The task: Repeat the data word for word, excluding every picture.

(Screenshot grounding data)
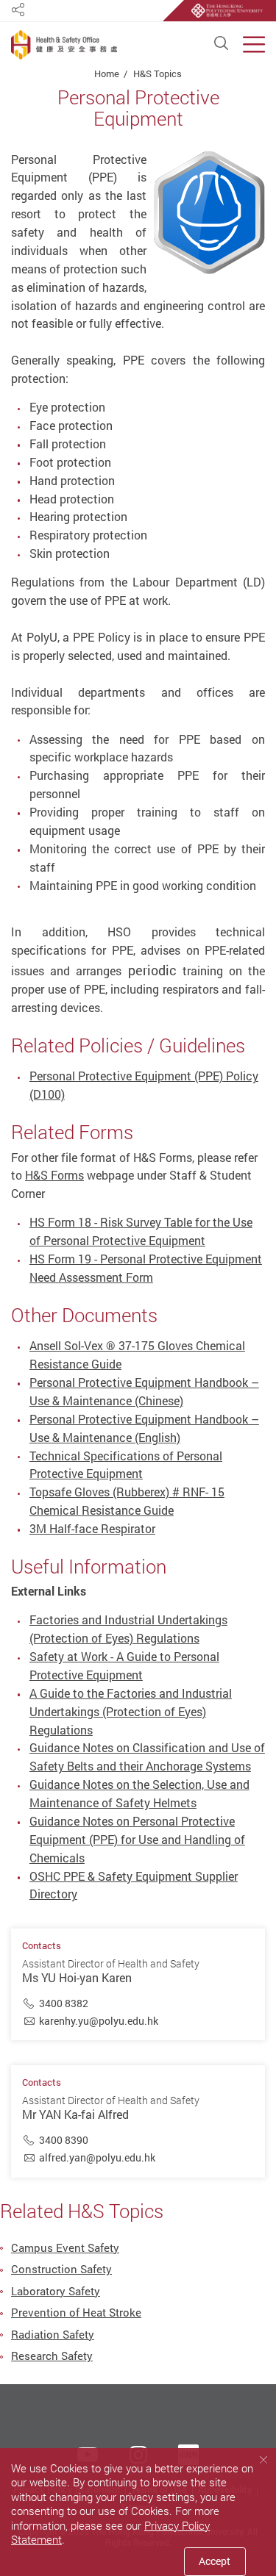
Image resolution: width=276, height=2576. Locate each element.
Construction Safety (61, 2268)
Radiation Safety (52, 2334)
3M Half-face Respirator (92, 1529)
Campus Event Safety (65, 2247)
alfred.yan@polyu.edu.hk (97, 2157)
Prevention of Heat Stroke (76, 2312)
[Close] (263, 2460)
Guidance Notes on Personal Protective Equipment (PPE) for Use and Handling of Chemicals (137, 1839)
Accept (214, 2561)
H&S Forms (54, 1175)
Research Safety (52, 2355)
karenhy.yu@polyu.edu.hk (98, 2021)
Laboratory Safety (55, 2290)
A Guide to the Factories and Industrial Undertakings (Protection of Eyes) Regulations (130, 1711)
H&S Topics (157, 73)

Response area:
Image resolution: width=276, height=2576. Locate each element.
Construction Safety (61, 2268)
Radiation Safety (52, 2334)
3M Half-face Respirator (92, 1529)
Campus Event Safety (65, 2247)
alfred.yan@polyu.edu.hk (97, 2157)
Prevention of Heat Stroke (76, 2312)
[Close] (263, 2460)
Guidance Notes on Personal Protective Equipment (PPE) for Use and Handling of Chemicals (137, 1839)
Accept (214, 2561)
H&S Forms (54, 1175)
Research Safety (52, 2355)
karenhy.yu@polyu.edu.hk (98, 2021)
Laboratory Safety (55, 2290)
A Guide to the Factories and Industrial Undertakings (Protection of Eyes) Regulations (130, 1711)
H&S Topics (157, 73)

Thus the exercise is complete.